Which – in all fairness she felt bound to admit – was an aim shared in full by Mr de Hay, by Matthew Stangway, by Quentin Saint-Charles, by all men, in a man's world, who saw every reason to have their way, and ample means of getting it.

The meal began, Susannah talking brightly of nothing at all as ‘etiquette'demanded, Mr Keith making non-committal grunts in her direction during the soup, while even through a liberal helping of salmon he allowed his official partner to talk
at
him without offering her any greater offence than silence. Yet here, it seemed, his good manners ended and, once his place had been heaped with more beef olives than Oriel believed the Stangway butler had ever before served to one person, his glass refilled with claret, he suddenly turned his back on Susannah's timid efforts to entertain him and said, loudly enough to startle Mr de Hay who was toying absently with a lobster cutlet, ‘And how do you pass your time, Miss Blake?'

She was startled too, but the words came automatically, rising at once from the store of correct social formulas she had learned to suit every occasion. ‘Very pleasantly, Mr Keith.' No more should have been necessary to remind him of one of Society's most essential and elegant commands. One did not indulge in general conversation at the dinner-table, her duty, therefore, being exclusively to Mr de Hay, Mr Keith's to the lady he had brought in with him.

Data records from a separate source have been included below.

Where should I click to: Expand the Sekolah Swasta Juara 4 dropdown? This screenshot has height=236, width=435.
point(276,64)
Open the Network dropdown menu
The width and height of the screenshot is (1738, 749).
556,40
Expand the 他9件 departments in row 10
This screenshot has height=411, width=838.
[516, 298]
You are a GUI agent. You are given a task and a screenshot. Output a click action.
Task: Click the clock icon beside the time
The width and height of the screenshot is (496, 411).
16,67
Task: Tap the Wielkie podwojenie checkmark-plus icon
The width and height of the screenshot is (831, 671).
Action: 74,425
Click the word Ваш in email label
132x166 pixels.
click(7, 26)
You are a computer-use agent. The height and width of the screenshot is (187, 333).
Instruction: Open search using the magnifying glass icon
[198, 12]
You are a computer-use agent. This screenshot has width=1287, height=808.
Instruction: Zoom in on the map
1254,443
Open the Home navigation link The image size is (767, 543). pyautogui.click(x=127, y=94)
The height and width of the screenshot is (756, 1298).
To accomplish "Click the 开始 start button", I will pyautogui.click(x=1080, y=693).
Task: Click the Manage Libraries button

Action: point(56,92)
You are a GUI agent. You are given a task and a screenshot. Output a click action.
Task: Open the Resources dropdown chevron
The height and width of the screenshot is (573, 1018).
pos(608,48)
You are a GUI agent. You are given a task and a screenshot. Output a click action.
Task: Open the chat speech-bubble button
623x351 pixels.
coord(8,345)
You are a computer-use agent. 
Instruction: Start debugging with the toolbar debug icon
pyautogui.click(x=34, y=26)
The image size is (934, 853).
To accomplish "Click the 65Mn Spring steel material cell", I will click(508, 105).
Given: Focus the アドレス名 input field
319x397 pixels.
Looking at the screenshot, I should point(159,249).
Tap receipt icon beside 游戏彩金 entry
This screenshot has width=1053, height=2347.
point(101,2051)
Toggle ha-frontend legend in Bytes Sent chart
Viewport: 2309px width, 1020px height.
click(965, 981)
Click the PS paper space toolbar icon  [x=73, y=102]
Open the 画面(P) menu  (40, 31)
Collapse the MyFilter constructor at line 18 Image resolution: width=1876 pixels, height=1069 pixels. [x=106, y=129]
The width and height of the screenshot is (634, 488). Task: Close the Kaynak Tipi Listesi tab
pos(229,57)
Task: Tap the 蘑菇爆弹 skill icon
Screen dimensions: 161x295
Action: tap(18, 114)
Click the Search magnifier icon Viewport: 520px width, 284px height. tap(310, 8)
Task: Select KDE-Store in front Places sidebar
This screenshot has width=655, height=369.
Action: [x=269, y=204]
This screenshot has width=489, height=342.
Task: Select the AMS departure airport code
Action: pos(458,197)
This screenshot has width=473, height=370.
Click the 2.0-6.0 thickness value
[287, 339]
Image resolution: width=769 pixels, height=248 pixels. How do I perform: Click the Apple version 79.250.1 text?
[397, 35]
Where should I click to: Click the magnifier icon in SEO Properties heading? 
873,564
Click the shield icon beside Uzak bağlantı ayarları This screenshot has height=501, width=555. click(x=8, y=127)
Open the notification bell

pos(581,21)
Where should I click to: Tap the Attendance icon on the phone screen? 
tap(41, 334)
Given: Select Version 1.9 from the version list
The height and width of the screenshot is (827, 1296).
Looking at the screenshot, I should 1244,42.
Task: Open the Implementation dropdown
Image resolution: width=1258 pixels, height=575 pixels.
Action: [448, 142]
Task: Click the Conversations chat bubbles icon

Mr Keith did not care to be reminded.

‘So what pleases you, Miss Blake?'

‘A great many things.' She had made her voice rather cool, as cool, in fact – remembering her mother's warnings – as she dared. He took no notice. Nor did he seem aware, or did not wish to be aware, of Mr de Hay's stare of pained surprise, or the very evident alarm in Susannah who had undergone so strict a training in the rules of ‘etiquette'that she had not even imagined they could be broken.